* [THE PROBLEM] Return, word for word, the lines of the listing below from the one with "You are a GUI" through the one with "You are a computer-use agent.", and no other lines.

* [INFORMATION]
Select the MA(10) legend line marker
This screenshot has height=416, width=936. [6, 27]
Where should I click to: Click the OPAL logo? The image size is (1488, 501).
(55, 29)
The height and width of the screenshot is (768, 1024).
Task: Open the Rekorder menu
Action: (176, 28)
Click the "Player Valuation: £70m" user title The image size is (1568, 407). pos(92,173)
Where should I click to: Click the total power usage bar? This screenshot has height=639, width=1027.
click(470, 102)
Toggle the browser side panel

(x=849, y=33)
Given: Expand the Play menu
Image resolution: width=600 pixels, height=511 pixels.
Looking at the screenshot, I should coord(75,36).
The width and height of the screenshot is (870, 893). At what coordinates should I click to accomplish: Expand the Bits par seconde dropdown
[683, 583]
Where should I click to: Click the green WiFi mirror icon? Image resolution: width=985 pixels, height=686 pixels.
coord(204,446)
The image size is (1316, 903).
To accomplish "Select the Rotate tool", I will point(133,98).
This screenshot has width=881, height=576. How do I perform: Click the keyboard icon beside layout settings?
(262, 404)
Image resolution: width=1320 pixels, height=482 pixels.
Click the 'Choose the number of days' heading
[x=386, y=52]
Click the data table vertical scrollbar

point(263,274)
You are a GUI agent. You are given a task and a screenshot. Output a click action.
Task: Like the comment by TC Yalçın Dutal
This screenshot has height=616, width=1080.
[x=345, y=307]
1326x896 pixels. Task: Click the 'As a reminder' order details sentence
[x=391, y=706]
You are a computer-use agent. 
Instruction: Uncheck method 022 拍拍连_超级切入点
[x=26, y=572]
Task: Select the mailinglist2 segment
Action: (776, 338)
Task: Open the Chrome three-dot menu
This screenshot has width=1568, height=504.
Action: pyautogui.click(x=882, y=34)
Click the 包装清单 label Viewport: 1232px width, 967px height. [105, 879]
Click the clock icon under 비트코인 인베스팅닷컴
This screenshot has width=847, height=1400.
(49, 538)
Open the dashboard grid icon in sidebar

* [RESPONSE]
You are a GUI agent. You are given a task and a screenshot. Output a click action.
Task: Like the comment by TC Yalçın Dutal
This screenshot has height=616, width=1080.
[x=345, y=307]
1326x896 pixels. Task: Click the 'As a reminder' order details sentence
[x=391, y=706]
You are a computer-use agent. 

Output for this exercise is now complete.